Mayonnaise Recipe: (makes about 2 cups)
- 3 yolks at room temperature
- 1 tablespoon white wine vinegar
- 1 teaspoon lemon juice (optional)
- 1/2 teaspoon salt
- 1/4 teaspoon dry or prepared mustard (I used a good Dijon)
- 1 3/4 cups light olive oil, vegetable oil or a combination of both
- 2 tablespoons boiling water
Warm the mixing bowl from the stand mixer in hot water; wipe dry and latch on to the mixer. Place the egg yolks in the bowl and attach the whisk. Beat for 1 or 2 minutes until they are thick and sticky.
Add the vinegar or lemon juice, salt and mustard. Beat for 30 seconds more.
Begin adding the oil by drops with a teaspoon, or rest the lip of the measuring cup on the edge of the bowl. Keep your eye on the oil rather than on the mayonnaise. Stop pouring and continue beating every 10 seconds or so, to be sure the egg yolks are absorbing the oil.

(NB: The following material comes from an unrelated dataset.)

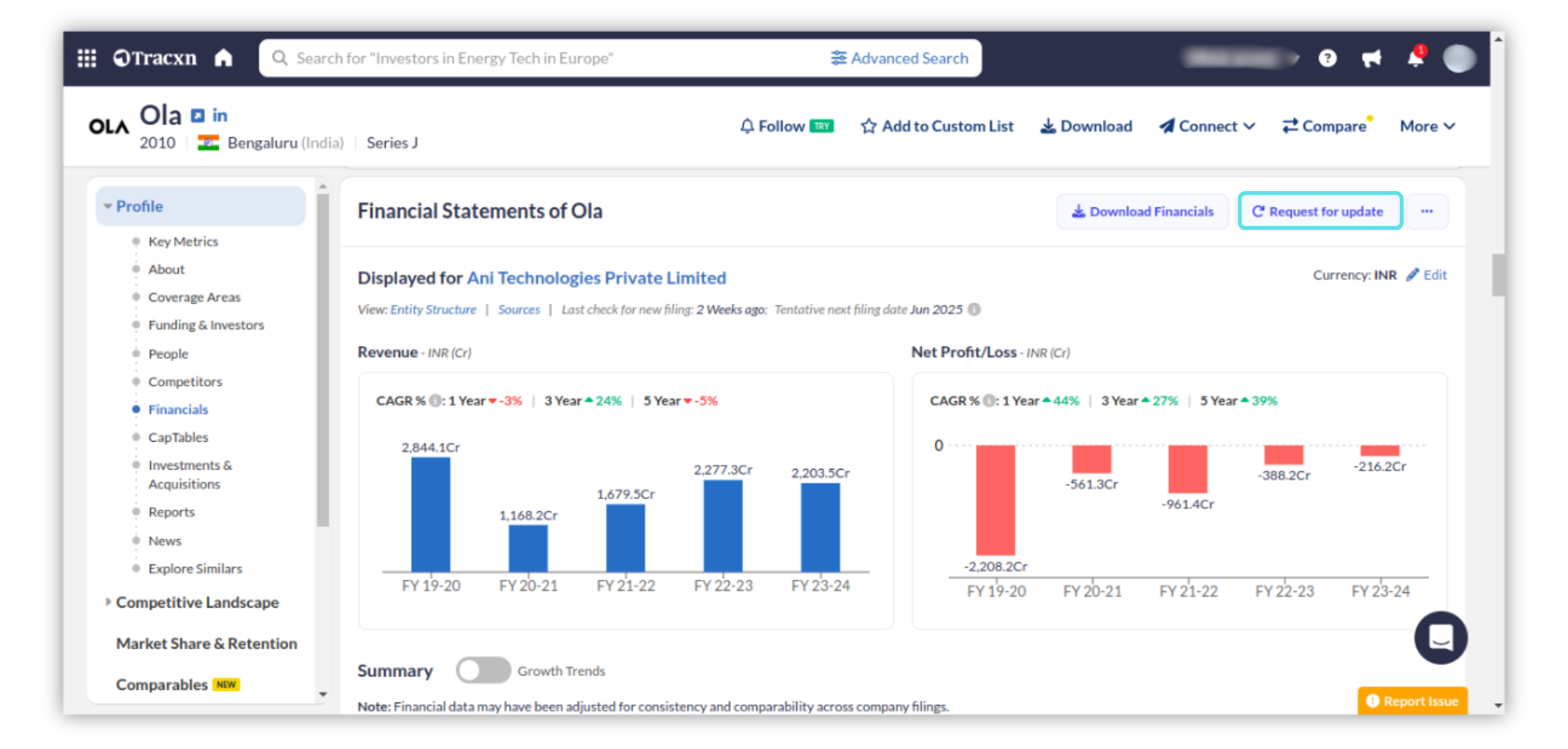Click the info icon next to tentative filing date

point(974,310)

After 1/3 to 1/2 cup of oil has been incorporated, the mayonnaise will thicken into a very heavy cream and the crisis of potential curdling is over. Beat in the remaining oil in a thin, steady stream. If the mayo becomes too thick and stiff, beat in drops of vinegar or lemon juice to thin it out, then continue with the oil.
Beat the boiling water into the mayonnaise – more anti-curdling insurance. Season to taste.
If not using immediately, scrape it into a small bowl and cover it tightly so a skin will not form on its surface.